Records from a collection:

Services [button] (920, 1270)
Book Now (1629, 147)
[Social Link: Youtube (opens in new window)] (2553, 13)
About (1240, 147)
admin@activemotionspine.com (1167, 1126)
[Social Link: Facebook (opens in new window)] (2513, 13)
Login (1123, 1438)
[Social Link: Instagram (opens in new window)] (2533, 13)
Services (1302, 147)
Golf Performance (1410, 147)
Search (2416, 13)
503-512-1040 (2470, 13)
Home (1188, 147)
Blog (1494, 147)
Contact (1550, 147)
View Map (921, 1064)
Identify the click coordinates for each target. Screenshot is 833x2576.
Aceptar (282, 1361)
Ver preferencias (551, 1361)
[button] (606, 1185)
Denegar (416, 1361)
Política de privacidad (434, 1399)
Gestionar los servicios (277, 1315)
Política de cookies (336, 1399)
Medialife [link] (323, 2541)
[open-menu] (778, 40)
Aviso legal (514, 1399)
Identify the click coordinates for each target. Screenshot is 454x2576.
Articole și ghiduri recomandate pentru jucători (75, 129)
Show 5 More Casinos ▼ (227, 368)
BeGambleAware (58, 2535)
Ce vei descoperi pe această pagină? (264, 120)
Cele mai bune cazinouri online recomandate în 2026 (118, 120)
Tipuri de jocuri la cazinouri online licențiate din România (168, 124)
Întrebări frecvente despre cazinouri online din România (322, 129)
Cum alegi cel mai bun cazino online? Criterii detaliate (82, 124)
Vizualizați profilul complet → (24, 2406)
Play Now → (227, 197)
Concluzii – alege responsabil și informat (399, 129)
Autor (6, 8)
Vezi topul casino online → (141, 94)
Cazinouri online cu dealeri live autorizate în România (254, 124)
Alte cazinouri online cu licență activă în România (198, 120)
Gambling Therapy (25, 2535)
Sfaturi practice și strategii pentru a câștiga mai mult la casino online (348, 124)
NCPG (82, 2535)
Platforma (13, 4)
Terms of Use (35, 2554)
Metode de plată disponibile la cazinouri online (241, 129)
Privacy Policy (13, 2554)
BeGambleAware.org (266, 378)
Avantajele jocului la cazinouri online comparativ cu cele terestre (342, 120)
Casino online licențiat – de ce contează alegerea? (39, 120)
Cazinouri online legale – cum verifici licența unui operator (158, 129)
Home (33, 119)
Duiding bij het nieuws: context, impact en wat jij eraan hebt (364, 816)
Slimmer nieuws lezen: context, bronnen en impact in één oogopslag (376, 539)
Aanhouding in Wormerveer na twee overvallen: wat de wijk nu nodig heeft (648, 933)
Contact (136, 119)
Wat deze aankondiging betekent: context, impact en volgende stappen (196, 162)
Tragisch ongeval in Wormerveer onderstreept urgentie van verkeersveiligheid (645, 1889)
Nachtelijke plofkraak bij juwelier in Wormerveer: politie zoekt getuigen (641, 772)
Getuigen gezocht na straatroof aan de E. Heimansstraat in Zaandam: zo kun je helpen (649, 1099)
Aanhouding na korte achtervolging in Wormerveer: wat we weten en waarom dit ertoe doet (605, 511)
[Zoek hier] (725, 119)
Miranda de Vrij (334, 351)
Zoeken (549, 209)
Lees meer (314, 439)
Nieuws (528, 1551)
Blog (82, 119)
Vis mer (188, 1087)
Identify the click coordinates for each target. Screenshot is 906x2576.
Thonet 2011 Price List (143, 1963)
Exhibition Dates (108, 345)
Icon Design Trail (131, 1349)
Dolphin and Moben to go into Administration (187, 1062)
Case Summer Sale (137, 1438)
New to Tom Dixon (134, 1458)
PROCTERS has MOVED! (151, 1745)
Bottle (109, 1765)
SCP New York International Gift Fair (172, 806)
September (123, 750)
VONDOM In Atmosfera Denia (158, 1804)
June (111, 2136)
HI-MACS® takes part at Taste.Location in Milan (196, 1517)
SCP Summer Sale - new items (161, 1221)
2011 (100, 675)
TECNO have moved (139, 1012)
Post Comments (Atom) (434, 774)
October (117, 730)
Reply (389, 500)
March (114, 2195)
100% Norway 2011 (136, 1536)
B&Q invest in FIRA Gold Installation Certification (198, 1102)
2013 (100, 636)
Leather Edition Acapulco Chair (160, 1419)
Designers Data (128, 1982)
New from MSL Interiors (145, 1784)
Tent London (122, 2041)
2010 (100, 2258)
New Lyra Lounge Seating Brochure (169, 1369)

Assigned task: Output, exactly and with no other text, the line that contains "SCP Summer Sale - new items (161, 1221)" and all lines from there to the end of the records.

Task output:
SCP Summer Sale - new items (161, 1221)
2011 (100, 675)
TECNO have moved (139, 1012)
Post Comments (Atom) (434, 774)
October (117, 730)
Reply (389, 500)
March (114, 2195)
100% Norway 2011 (136, 1536)
B&Q invest in FIRA Gold Installation Certification (198, 1102)
2013 (100, 636)
Leather Edition Acapulco Chair (160, 1419)
Designers Data (128, 1982)
New from MSL Interiors (145, 1784)
Tent London (122, 2041)
2010 (100, 2258)
New Lyra Lounge Seating Brochure (169, 1369)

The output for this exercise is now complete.